#### PASSAGE:
□ □ □ □ □
Re: Bulk Indexing Problems

joergpra...@gmail.com Tue, 09 Sep 2014 10:56:31 -0700

You mentioned problems around 200.000 docs. What are these problems and how
do you think you can fix them? How does your bulk indexing procedure look
like?


By finetuning I mean slimming down all ES settings to the absolute minimum
to slow down indexing and allocate less resources. But in your case, unless
you are tied to 512mb, you really don't need to think about that.

Jörg

On Tue, Sep 9, 2014 at 7:28 PM, Joshua P <jpetersen...@gmail.com> wrote:

> Hi Jörg,
>
> Can you elaborate on what you mean by I still need more fine tuning?
□ □ □ □ □
#### RECORD SET:
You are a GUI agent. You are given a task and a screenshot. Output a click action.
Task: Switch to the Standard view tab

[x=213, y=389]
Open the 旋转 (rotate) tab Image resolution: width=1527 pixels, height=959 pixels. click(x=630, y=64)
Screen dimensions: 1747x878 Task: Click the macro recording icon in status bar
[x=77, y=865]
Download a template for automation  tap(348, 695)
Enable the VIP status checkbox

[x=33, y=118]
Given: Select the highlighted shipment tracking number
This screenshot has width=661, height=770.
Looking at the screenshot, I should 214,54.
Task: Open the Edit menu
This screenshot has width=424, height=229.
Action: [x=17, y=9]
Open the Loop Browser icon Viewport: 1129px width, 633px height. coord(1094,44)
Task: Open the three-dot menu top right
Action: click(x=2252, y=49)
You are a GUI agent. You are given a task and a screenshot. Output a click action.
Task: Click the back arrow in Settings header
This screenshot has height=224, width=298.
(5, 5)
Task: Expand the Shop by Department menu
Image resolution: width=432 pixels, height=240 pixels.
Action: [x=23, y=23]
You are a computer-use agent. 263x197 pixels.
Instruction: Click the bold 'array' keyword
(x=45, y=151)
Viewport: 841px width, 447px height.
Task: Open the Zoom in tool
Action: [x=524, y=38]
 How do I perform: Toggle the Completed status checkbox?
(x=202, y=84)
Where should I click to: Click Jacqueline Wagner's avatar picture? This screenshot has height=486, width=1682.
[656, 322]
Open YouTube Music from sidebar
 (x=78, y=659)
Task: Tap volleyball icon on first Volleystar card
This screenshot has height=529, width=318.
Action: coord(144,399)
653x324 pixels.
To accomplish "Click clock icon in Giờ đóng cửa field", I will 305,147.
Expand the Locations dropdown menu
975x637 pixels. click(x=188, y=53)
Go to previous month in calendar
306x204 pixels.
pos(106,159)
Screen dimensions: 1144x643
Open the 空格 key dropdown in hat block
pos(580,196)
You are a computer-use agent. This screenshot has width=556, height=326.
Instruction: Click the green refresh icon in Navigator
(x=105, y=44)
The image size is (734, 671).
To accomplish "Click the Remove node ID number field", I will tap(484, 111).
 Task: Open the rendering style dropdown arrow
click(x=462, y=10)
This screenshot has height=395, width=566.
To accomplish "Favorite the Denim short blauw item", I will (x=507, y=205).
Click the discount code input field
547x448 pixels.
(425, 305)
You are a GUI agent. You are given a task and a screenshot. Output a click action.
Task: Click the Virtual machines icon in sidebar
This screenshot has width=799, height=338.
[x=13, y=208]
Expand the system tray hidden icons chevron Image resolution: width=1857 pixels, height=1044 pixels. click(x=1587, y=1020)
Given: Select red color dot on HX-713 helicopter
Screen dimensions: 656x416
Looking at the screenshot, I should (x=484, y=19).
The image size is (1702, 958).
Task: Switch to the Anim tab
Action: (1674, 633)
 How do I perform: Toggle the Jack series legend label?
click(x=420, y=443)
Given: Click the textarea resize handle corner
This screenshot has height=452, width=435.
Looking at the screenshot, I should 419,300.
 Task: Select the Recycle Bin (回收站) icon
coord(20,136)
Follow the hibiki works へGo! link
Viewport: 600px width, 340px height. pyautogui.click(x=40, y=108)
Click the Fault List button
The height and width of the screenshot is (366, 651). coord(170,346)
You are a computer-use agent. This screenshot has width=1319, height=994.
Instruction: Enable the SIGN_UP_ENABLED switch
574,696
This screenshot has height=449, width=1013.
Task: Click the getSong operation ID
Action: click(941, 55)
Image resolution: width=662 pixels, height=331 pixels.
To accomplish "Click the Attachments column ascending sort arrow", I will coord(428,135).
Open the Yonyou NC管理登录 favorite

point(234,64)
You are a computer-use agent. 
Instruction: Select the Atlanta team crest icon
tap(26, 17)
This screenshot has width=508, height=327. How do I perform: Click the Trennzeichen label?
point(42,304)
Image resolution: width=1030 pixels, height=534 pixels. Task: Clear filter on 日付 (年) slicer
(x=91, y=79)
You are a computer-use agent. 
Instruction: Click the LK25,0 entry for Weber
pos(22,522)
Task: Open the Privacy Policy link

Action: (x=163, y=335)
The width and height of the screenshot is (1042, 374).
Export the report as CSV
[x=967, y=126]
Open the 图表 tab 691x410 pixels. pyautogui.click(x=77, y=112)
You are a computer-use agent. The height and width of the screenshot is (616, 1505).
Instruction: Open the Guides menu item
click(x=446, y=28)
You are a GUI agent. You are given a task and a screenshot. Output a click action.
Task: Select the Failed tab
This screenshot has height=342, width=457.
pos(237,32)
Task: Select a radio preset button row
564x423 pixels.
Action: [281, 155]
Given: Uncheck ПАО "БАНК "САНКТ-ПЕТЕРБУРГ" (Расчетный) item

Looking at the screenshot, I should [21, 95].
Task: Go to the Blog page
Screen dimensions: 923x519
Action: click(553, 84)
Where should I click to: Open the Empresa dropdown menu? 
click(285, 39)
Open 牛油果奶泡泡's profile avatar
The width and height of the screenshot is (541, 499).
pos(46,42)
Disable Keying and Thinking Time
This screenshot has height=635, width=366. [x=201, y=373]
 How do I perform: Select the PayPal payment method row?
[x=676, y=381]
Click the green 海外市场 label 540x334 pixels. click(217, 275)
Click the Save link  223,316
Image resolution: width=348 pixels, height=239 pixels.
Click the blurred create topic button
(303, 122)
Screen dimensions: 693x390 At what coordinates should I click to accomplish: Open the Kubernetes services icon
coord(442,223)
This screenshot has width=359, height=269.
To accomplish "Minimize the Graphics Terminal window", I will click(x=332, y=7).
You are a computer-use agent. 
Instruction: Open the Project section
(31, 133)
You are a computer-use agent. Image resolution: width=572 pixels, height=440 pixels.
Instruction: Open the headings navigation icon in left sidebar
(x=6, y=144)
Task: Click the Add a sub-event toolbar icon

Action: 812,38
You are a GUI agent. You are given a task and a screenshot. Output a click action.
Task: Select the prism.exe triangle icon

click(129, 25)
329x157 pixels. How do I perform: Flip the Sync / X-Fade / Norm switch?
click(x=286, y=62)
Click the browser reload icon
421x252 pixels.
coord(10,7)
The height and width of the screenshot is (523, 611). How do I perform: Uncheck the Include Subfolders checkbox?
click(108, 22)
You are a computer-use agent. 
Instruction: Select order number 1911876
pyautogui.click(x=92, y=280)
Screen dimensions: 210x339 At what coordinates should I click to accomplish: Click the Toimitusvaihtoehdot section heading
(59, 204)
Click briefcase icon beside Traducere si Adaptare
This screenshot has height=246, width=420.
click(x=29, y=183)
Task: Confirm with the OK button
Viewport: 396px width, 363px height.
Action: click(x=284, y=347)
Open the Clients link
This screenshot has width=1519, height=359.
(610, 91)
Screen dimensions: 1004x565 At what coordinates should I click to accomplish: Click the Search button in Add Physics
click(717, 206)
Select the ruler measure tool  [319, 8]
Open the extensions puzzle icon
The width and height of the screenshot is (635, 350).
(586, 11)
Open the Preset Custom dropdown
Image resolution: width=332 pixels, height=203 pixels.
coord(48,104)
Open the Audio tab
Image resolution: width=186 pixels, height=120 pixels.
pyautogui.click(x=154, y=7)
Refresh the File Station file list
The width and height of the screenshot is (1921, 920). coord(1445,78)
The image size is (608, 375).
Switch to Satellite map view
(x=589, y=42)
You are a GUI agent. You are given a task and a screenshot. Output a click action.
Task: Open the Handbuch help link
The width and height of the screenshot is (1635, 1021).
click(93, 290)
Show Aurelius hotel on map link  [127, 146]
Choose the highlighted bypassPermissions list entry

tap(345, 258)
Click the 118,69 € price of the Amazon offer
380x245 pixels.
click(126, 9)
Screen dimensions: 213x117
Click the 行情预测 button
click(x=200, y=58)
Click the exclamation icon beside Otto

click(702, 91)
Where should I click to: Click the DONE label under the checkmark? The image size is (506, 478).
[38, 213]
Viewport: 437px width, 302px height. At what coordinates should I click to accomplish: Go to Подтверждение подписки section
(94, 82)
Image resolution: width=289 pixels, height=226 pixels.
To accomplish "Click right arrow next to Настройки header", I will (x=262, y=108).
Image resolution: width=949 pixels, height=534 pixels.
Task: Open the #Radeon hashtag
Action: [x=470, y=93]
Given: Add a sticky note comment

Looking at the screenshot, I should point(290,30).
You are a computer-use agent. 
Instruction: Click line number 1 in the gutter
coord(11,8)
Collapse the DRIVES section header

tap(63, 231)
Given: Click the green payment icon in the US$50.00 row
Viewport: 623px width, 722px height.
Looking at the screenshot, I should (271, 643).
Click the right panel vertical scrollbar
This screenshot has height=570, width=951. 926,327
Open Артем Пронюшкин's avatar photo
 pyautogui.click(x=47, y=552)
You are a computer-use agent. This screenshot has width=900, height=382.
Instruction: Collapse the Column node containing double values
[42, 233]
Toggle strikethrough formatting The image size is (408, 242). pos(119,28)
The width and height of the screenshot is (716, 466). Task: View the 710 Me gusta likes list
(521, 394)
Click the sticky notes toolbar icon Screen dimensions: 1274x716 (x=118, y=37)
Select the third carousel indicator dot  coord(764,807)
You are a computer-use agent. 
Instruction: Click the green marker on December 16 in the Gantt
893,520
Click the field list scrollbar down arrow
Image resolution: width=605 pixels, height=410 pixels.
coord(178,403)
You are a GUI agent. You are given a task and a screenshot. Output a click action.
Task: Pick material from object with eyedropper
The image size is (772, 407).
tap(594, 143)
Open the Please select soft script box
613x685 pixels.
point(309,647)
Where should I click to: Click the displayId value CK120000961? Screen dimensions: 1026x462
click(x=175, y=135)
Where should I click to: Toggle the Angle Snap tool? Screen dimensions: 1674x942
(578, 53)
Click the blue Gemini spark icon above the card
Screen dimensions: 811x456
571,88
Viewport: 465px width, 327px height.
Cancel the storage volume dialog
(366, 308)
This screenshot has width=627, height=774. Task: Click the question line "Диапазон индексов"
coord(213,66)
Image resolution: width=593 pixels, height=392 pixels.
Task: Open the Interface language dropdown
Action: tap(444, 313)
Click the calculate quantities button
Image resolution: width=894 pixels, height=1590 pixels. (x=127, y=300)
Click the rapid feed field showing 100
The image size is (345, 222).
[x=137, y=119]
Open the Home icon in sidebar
□ □ □ □ □
#### THE TASKS:
1) Write out every sentence in the bulk indexing thread that ends with a question mark.
2) Rewrite the bulk indexing thread from "joergpra...@gmail.com Tue, 09" up to and including "think about that.", changing "resources" to "memory".
3) Write what comes next in the bulk indexing thread, starting after its last line.
You won't need the records for this.

#### OUTPUTS IN ORDER:
1)
What are these problems and how do you think you can fix them?
How does your bulk indexing procedure look like?
Can you elaborate on what you mean by I still need more fine tuning?

2)
joergpra...@gmail.com Tue, 09 Sep 2014 10:56:31 -0700

You mentioned problems around 200.000 docs. What are these problems and how
do you think you can fix them? How does your bulk indexing procedure look
like?


By finetuning I mean slimming down all ES settings to the absolute minimum
to slow down indexing and allocate less memory. But in your case, unless
you are tied to 512mb, you really don't need to think about that.

3)
>
> I've upped the heap size to 4g (in both places I mentioned before because
> it's not clear to me which one ES actually uses). I haven't tried to index
> again yet.
> Other than throttling my indexing, what are some other things I need to be
> thinking about?
>
> On Tuesday, September 9, 2014 12:53:35 PM UTC-4, Jörg Prante wrote:
>>
>> Let ES_HEAP_SIZE at least to 1 GB, for smaller heaps like 512m and
>> indexing around 1 million docs, you need some more fine tuning, which is
>> complicated. Your machine is ok to set the heap to 4 GB which is 50% of 8
>> GB RAM.
>>
>> Jörg
>>
>> On Tue, Sep 9, 2014 at 5:39 PM, Joshua P <jpeter...@gmail.com> wrote:
>>
>>> Here is /etc/default/elasticsearch
>>>
>>> # Run Elasticsearch as this user ID and group ID
>>> #ES_USER=elasticsearch
>>> #ES_GROUP=elasticsearch
>>>
>>> # Heap Size (defaults to 256m min, 1g max)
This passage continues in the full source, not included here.